Background: Treatment with gemcitabine/nab-paclitaxel confers a survival benefit over gemcitabine monotherapy in patients with advanced pancreatic cancer (APC). However, such treatment can be associated with significant toxicities especially in older patients and carries practical disadvantages related to a weekly schedule along with financial cost. We retrospectively analyzed patients >65 years of age with APC who received a modified biweekly regimen of gemcitabine/nab-paclitaxel to evaluate efficacy and toxicity. Methods: Patients aged >65 years with chemo-naïve APC with Eastern Cooperative Oncology Group performance status ⩽2 were studied.
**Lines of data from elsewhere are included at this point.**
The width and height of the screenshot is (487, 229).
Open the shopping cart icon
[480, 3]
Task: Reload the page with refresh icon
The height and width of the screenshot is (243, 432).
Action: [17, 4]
Patients were treated with a modified regimen of gemcitabine 1000 mg/m2 and nab-paclitaxel 125 mg/m2 every 2 weeks on days 1 and 15 of a 28-day cycle. Patients were evaluated for progression-free survival (PFS) and overall survival (OS) with analyses performed using the Kaplan–Meier method. Adverse events were recorded on the day of chemotherapy. Cancer antigen 19.9 was measured in every cycle and restaging scans were performed every two cycles. Results: A total of 73 patients (median age: 73 years; range: 66–93) were treated with biweekly gemcitabine/nab-paclitaxel as first-line treatment. The median OS and PFS were 9.1 months and 4.8 months, respectively. Around 66% of patients received growth-factor support based on American Society of Clinical Oncology guidelines and no patient developed neutropenic fever. The incidences of grade ⩾3 toxicity for neutropenia, anemia, thrombocytopenia, and neurotoxicity were 2%, 7%, 3%, and 5%, respectively. Dose reductions of gemcitabine/nab-paclitaxel were required in 10% and 4% patients, respectively. Conclusion: In patients older than >65 years of age with APC, a modified regimen of biweekly gemcitabine/nab-paclitaxel was found to be effective when compared with the historical control from the MPACT study. This regimen allowed for fewer dose reductions, reduced healthcare costs from additional appointments, travel-related cost, as well as a favorable side-effect profile while maintaining efficacy. Though retrospective in nature, this study underlines the need for further investigation, particularly in elderly patients with poor performance status, such as those with pancreatic cancer, and in order to combine with a third agent, such as a targeted treatment or immunotherapy.